= Preflight (printing) =

Process of reviewing digital files before publication

In printing, preflight is the process of confirming that the digital files required for the printing process are all present, valid, correctly formatted, and of the desired type. The basic idea is to prepare the files to make them feasible for the correct process such as offset printing and eliminate costly errors and facilitate a smooth production. It is a standard prepress procedure in the printing industry (as it is imposition). The term originates from the preflight checklists used by pilots. The term was first used in a presentation at the Color Connections conference in 1990 by consultant Chuck Weger, and Professor Ron Bertolina was a pioneer for solutions to preflighting in the 1990s.

==Background==
In a common digital prepress workflow, a collection of computer files provided by clients will be translated from an application-specific format such as Adobe InDesign or QuarkXPress to a format that the raster image processor (RIP) can interpret. But before this rasterization occurs, workers in the prepress department confirm the incoming materials to make sure they are ready to be sent to the RIP. This is an important step because it prevents production delays caused by missing materials or improperly prepared materials. Once the incoming materials have passed the preflight check, they are ready to be put into production and sent to the RIP.

Files were originally printed as Adobe PostScript; however in modern workflows, PDF files have become the popular file type for submitting data to a RIP. The RIP generates the final raster image that will be printed directly (as in desktop inkjet or laser printing), set to photographic film or paper (using an imagesetter), or transferred direct-to-plate.

Depending on the hardware and software components and configurations, RIPs can experience problems rasterizing the image data contained in PostScript or PDF files. If there is a failure in rasterizing the image, it can be costly, as output systems (printers, plate-setters, etc.) consume expensive supplies, can require extensive amounts of time to process complex image data, and require skilled labor to operate.

==The preflight process==
The process of preflighting a file helps reduce the likelihood of rasterization problems that cause production delays.
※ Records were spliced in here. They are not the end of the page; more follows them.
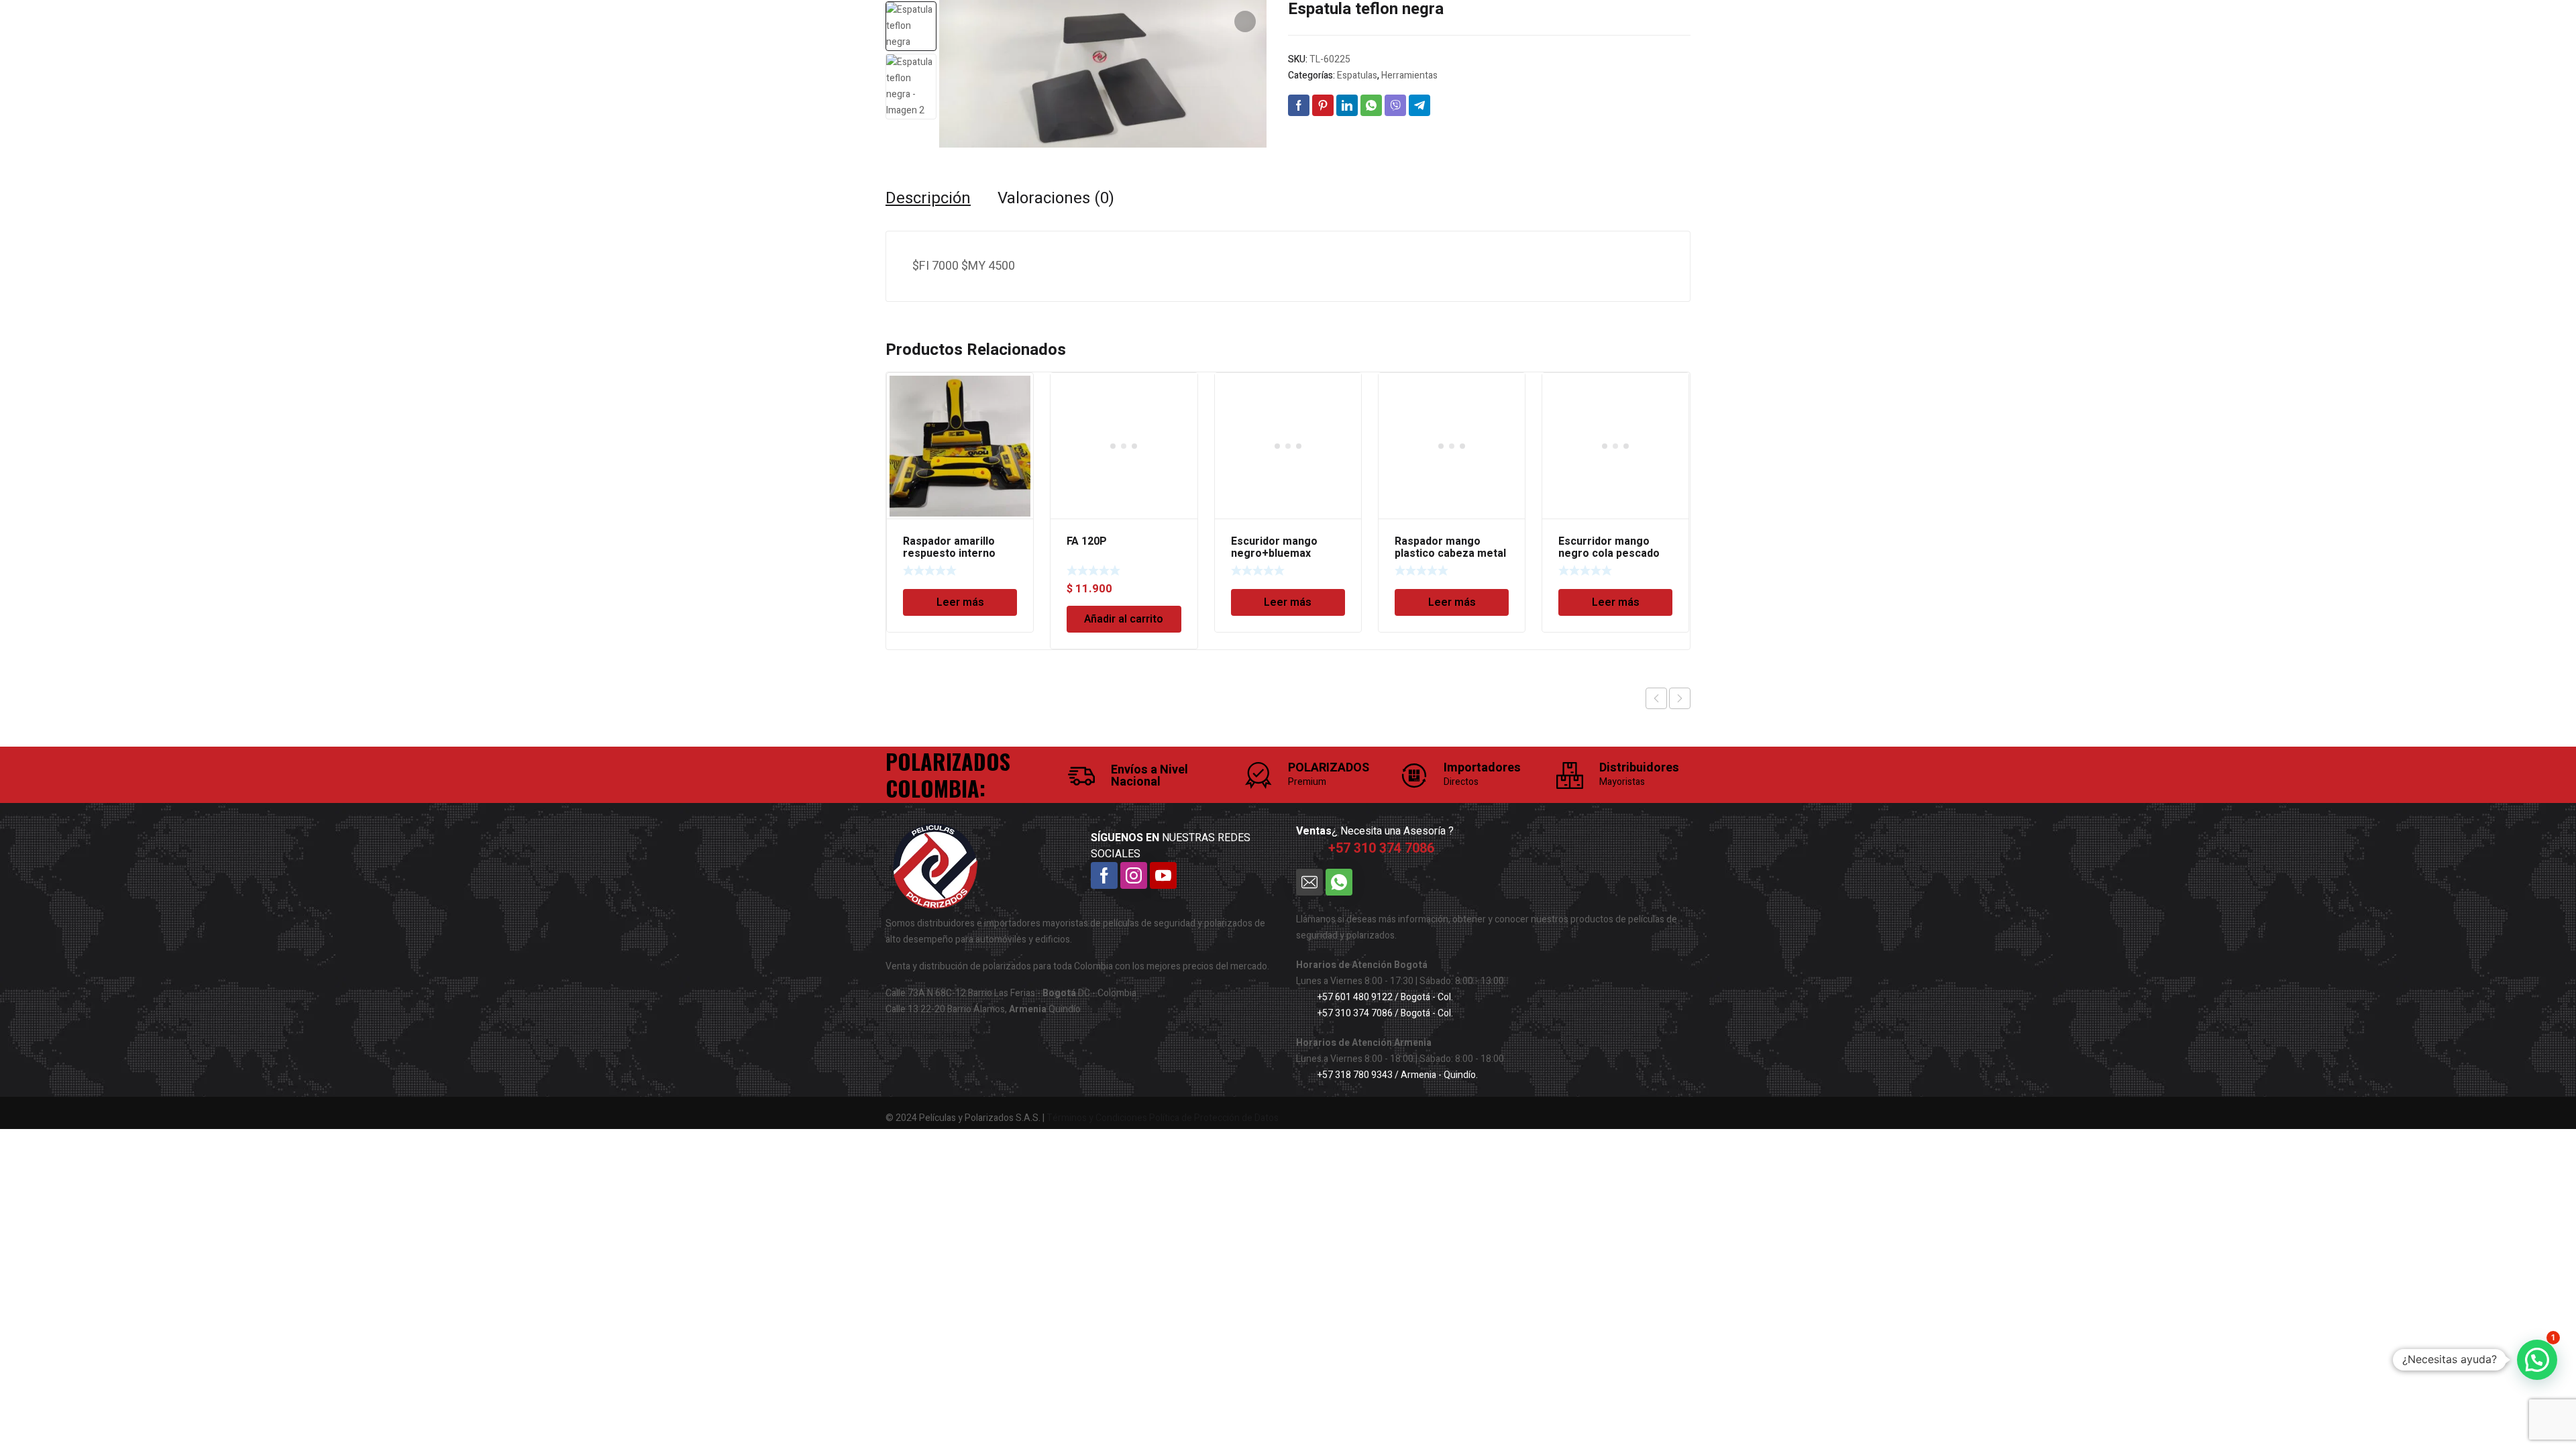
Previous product (1656, 698)
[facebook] (1104, 875)
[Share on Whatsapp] (1371, 105)
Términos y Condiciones (1096, 1118)
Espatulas (1357, 75)
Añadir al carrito (1123, 619)
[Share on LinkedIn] (1347, 105)
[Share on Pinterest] (1323, 105)
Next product (1679, 698)
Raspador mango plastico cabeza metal (1450, 547)
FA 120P (1087, 541)
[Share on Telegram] (1419, 105)
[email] (1309, 882)
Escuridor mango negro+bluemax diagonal (1274, 553)
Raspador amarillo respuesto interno (949, 547)
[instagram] (1133, 875)
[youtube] (1163, 875)
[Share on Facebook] (1298, 105)
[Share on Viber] (1395, 105)
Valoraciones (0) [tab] (1056, 198)
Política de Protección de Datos (1214, 1118)
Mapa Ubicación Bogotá (933, 1036)
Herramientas (1409, 75)
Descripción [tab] (928, 198)
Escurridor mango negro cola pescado (1609, 547)
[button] (1245, 21)
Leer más (960, 602)
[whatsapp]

Page layout software applications (which allow users to combine images, graphics, and text from a variety of formats) automate portions of the preflight process. Typically, client-provided materials are verified by a preflight operator for completeness and to confirm that the incoming materials meet the production requirements. The preflight process checks for:

- transparencies that run on Pantone instead of CMYK
- color corrections wherever required such as rich blacks combinations, color shifts due to overprinting
- trapping requirements for offset printing such as overprints, choke, spreads and knockouts
- images and graphics embedded by the client have been provided and are available to the application
- fonts are accessible to the system
- fonts are not corrupt
- fonts are in a compatible file format
- image files are of formats that the application can process
- image files are of the correct color format, Pantone or CMYK (some RIPs have problems processing RGB images, for example)
- image files are of the correct resolution
- required color profiles are included
- image files are not corrupt
- confirm that the page layout document size, margins, bleeds, marks, and page information all fit within the constraints of the output device and match the client's specifications
- confirm that the correct colour separations or ink plates are being output

Other, more advanced preflight steps might also include:
- removing non-printing data, such as non-printing objects, hidden objects, objects outside the printable area, and objects on layers below
- flattening transparent objects into a single opaque object
- converting fonts to paths
- gathering embedded image and graphic files to one location accessible to the system
- compressing files into an archive format

The specifics of what checks are made are governed by the features of the preflight application, the formats of the client-provided files, and the targeted output device, as well as the printing specifications.

A purpose-built software application is not required to preflight a file, although several commercial applications are available. Many desktop publishing applications have some type of preflight capability; however, they may not be as robust as commercial applications, such as FlightCheck by Markzware Inc. Many printers and publishers utilize high-end preflight and file optimization solutions rather than relying on those within desktop publishing apps. They will make sure the preflight settings match their specific production requirements.

==History==
Professor Ron Bertolina was a pioneer of the preflighting concept in electronic publishing. In the mid-1990s, he wrote published technical articles and conducted workshops across the US on preflighting for the Graphic Arts Technical Foundation. His preflight checklist, included in the article "Preflighting Digital Files" for GATFWorld magazine, became a standard for printing companies to follow to help to reduce costly errors and thus was a great benefit to the publishing industry. Eventually, preflighting software entered the marketplace to assist designers and publishers in efficiently publishing electronic files.

Early preflight methods were largely manual, and typically relied on checklists that highly skilled prepress operators would use to verify the production readiness of each incoming job. As desktop publishing and graphics applications, PDLs, RIPs, and output devices evolved, the process became more complex. Software plug-ins and stand-alone applications that supported the major desktop publishing applications were then developed to meet that need, along with proprietary tools made by hardware manufacturers and commercial printers and service bureaus. The developers of the major applications, such as Adobe, then began to incorporate functionality in their applications, leveraging their knowledge of their own file formats.